Several elements of the case have been hotly debated over the past five months. First is the question of whether Salaita was an employee entitled to academic freedom or whether he was just a potential hire. Though CAFT characterized Salaita’s status as “in-between,” it acknowledged the many reasons why the Board’s vote appeared to be essentially a mere formality, e.g., Salaita’s classes had been scheduled and posted online. Accordingly, CAFT wrote, there were “compelling reasons to grant Dr. Salaita the academic freedom and liberty of political speech normally afforded to a member of the faculty.”
The report is praiseworthy for its clear and repeated declarations that “civility” cannot be mandated among university professors. The justifications put forth by Wise, and later by the Board of Trustees when it voted against Salaita’s appointment in September, are “not consistent with the University’s guarantee of freedom of political speech,” the report says. Quoting the Supreme Court, the report reminds readers that “debate on public issues should be uninhibited, robust, and wide-open, and that it may well include vehement, caustic, and sometimes unpleasantly sharp attacks.” The report also says, as FIRE has frequently pointed out, that “civility” is too vague a standard—one that has been used “to ostracize individuals or entire social groups on the grounds that they are savage, barbarous, primitive, infantile, ill bred, or uncouth.”
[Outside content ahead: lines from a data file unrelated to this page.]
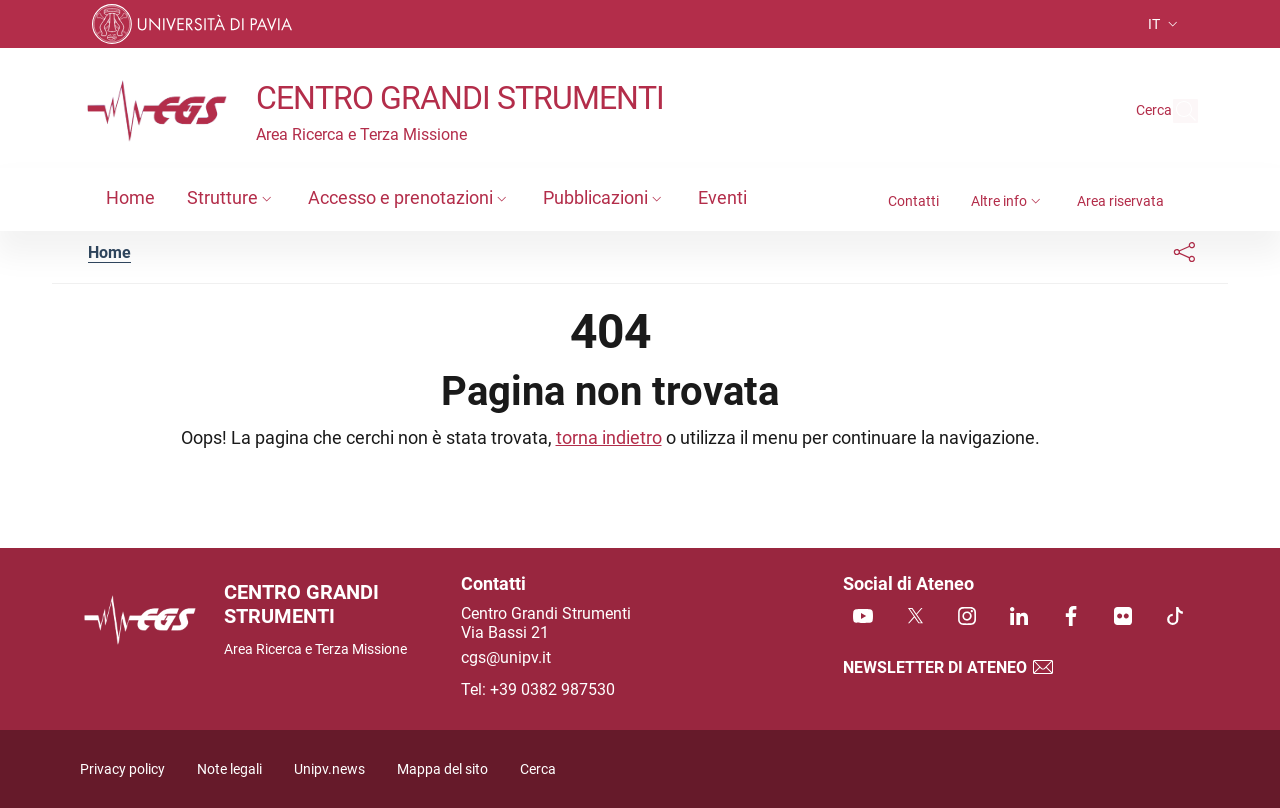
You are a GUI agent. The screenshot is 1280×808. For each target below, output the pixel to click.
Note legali (229, 769)
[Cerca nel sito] (1174, 111)
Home (109, 252)
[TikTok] (1175, 617)
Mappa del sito (442, 769)
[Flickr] (1123, 617)
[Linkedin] (1019, 617)
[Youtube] (863, 617)
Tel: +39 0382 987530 (538, 689)
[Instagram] (967, 617)
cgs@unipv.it (506, 657)
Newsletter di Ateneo (949, 667)
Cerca (538, 769)
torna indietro (609, 437)
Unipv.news (329, 769)
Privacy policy (122, 769)
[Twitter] (915, 617)
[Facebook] (1071, 617)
The committee also found that Wise disregarded principles of shared governance in blocking Salaita’s appointment without first consulting the provost, the faculty who had recommended his hiring, or other interested parties.
Salaita may, nevertheless, face another obstacle if he continues to fight for a job at UIUC. “There are circumstances where political speech can legitimately trigger inquiry into professional fitness,” the report says, but it emphasizes that the question is “one of professional fitness, not political acceptability.” Under CAFT’s analysis, Salaita’s case may hinge on whether his tweets demonstrate that he is so politically inflexible that he is unable to engage in the kind of critical thought that is necessary in his classes. In any case, though, “Salaita should be provided the opportunity to respond to any proposed findings of professional unfitness before the body concludes its proceedings.”
CAFT concluded that Salaita’s “candidacy [should] be remanded to the College of Liberal Arts and Sciences for reconsideration by a committee of qualified academic experts.”